CNN political commentator Angela Rye declared Tuesday that the U.S. will be soon be running “death camps” along the U.S. southern border unless “our consciousnesses are not quickly pierced.”
Rye made the comments during an interview with CNN’s Chris Cuomo, in a debate with CNN contributor and former Trump Hispanic advisory council president Steve Cortes.
The rhetoric comes after Rep.

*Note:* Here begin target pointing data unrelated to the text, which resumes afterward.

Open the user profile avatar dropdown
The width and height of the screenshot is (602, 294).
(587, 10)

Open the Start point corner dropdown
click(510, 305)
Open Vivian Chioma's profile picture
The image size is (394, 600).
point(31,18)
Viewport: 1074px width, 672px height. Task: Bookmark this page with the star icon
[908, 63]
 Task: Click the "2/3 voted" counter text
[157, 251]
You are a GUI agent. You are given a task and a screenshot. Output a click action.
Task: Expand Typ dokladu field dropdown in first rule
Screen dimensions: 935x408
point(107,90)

Alexandria Ocasio-Cortez (D-N.Y.)
received considerable backlash from both sides of the aisle on Tuesday after she compared migrant detention facilities at the border to “concentration camps.”

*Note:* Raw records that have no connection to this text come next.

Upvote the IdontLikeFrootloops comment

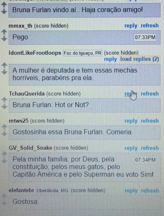(4, 65)
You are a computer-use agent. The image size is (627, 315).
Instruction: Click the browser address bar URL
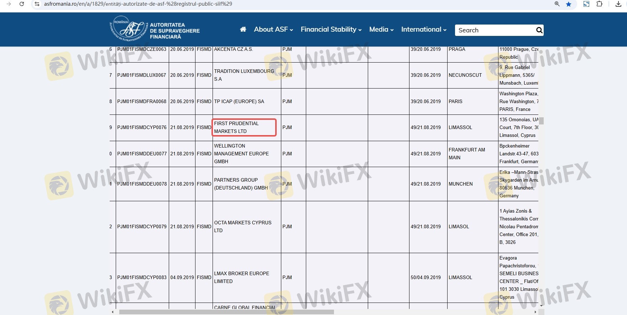pyautogui.click(x=138, y=4)
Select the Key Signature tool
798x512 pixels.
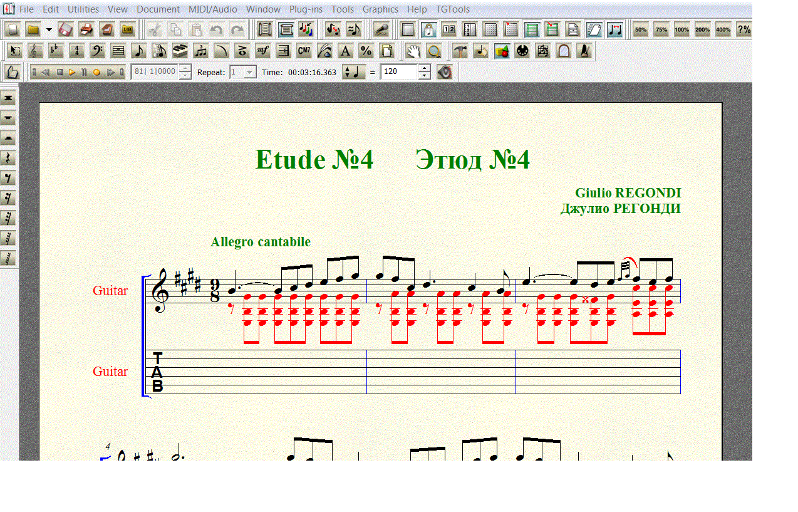click(x=56, y=51)
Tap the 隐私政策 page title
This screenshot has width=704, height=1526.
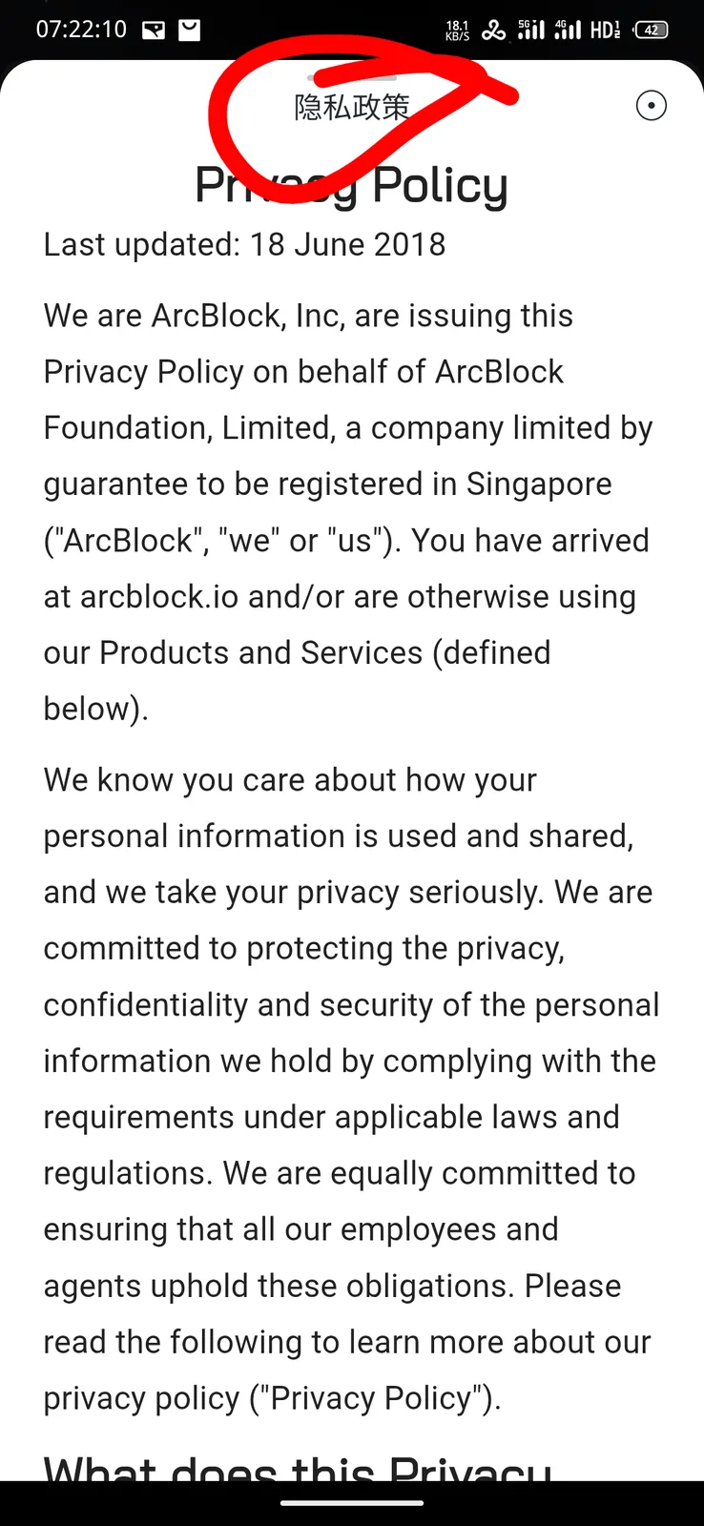[x=352, y=107]
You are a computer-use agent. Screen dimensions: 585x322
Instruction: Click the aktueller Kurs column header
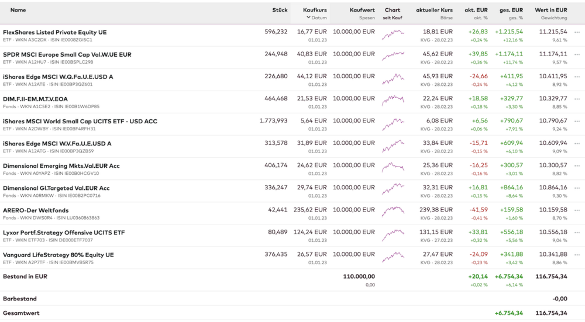[434, 10]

{mosads}Rye backed Ocasio-Cortez’s comments, pointing to an encyclopedia definition of concentration camps and saying: “Whether we call them concentration camps or we call them detention, they are problematic.”
Cortes argued that the migrant detention facilities were necessary due to the “overwhelming” number of migrants crossing into the U.S. illegally.
“What we have now are foreign citizens who are trespassing into the United States overwhelming for economic reasons, and we know that to be true historically and presently because the director of ICE [Immigration and Customs Enforcement] just told us 90 percent are not showing up for their asylum hearings, they’re not legitimate refugees, they’re economic migrants who have decided on their own when and how they can become American citizens and that’s not the right away,” said Cortes, who also serves as a CNN contributor.
Rye responded by warning that what she described as concentration camps could soon become “death camps.” Ocasio-Cortez on Tuesday drew a distinction between the two, tweeting, “And for the shrieking Republicans who don’t know the difference: concentration camps are not the same as death camps. Concentration camps are considered by experts as ‘the mass detention of civilians without trial.’ And that’s exactly what this administration is doing.”
In responding to Cortes, Rye pointed to “white fear” and racism in the U.S. as a factor in the situation at the border, which she described as an “inhumane crisis.”
“I don’t know when we decided that a humanitarian crisis could be defined whether or not someone is carrying a green card or whether or not someone has their papers,” Rye said Tuesday night.
“Before we are American, we are human beings, and it is not OK,” she continued. “It is a damn shame what is happening at this border, and the fact that you’re going to justify it by economics, let me just tell you, there are a whole lot of people making a whole lot of money by having these people in detention centers.”
“You are on the wrong side of history. In 1933 there were concentration camps. In 1941, they were death camps and that is where we are going if our consciousnesses are not quickly pierced, it is a problem,” she added, as Cortes rolled his eyes in disagreement.
“Do not laugh it off. Do not laugh it off,” Rye responded.
Ocasio-Cortez’s concentration camps comparison was met from criticism from the left and right, including from Rep. Josh Gottheimer (D-N.J.), who lost members of his family in the Holocaust that saw 6 million Jews killed at the hands of the Nazis during World War II.
“As an American, I’m deeply concerned about the treatment of children at our borders,” Gottheimer said in a text. “But, make no mistake, the comparison is cruel and disrespectful to the six million who were murdered in the Holocaust, including members of my own family. Concentration camps were places where Jews and others were enslaved, tortured, and then sent to gas chambers to be murdered.”
Rep. Liz Cheney (R-Wyo.) also blasted Ocasio-Cortez for the comparison.
“Please @AOC do us all a favor and spend just a few minutes learning some actual history. 6 million Jews were exterminated in the Holocaust. You demean their memory and disgrace yourself with comments like this,” tweeted Cheney, the third-ranking House Republican.